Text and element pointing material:
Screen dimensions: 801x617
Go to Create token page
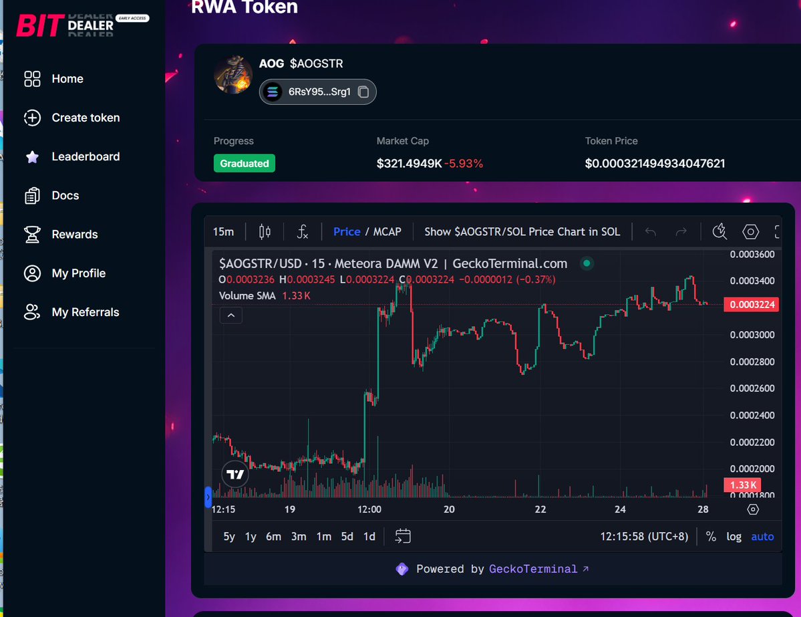(86, 118)
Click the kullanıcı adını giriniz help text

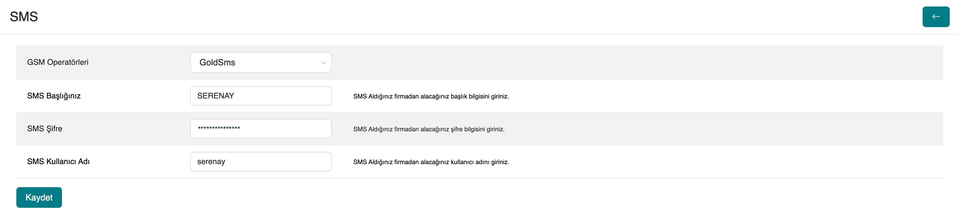click(431, 162)
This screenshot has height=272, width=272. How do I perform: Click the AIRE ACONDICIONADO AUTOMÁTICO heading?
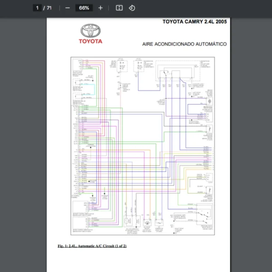(184, 44)
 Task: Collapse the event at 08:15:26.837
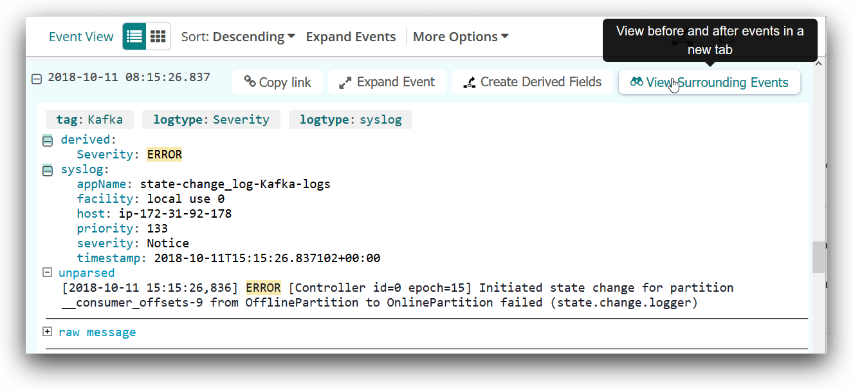coord(37,79)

Short exercise
Quote all of the material above word for word, leaving out the pictures.

Output below
Screen dimensions: 801x617
Go to Create token page
(86, 118)
Click the kullanıcı adını giriniz help text

click(431, 162)
This screenshot has height=272, width=272. How do I perform: Click the AIRE ACONDICIONADO AUTOMÁTICO heading?
(184, 44)
 Task: Collapse the event at 08:15:26.837
coord(37,79)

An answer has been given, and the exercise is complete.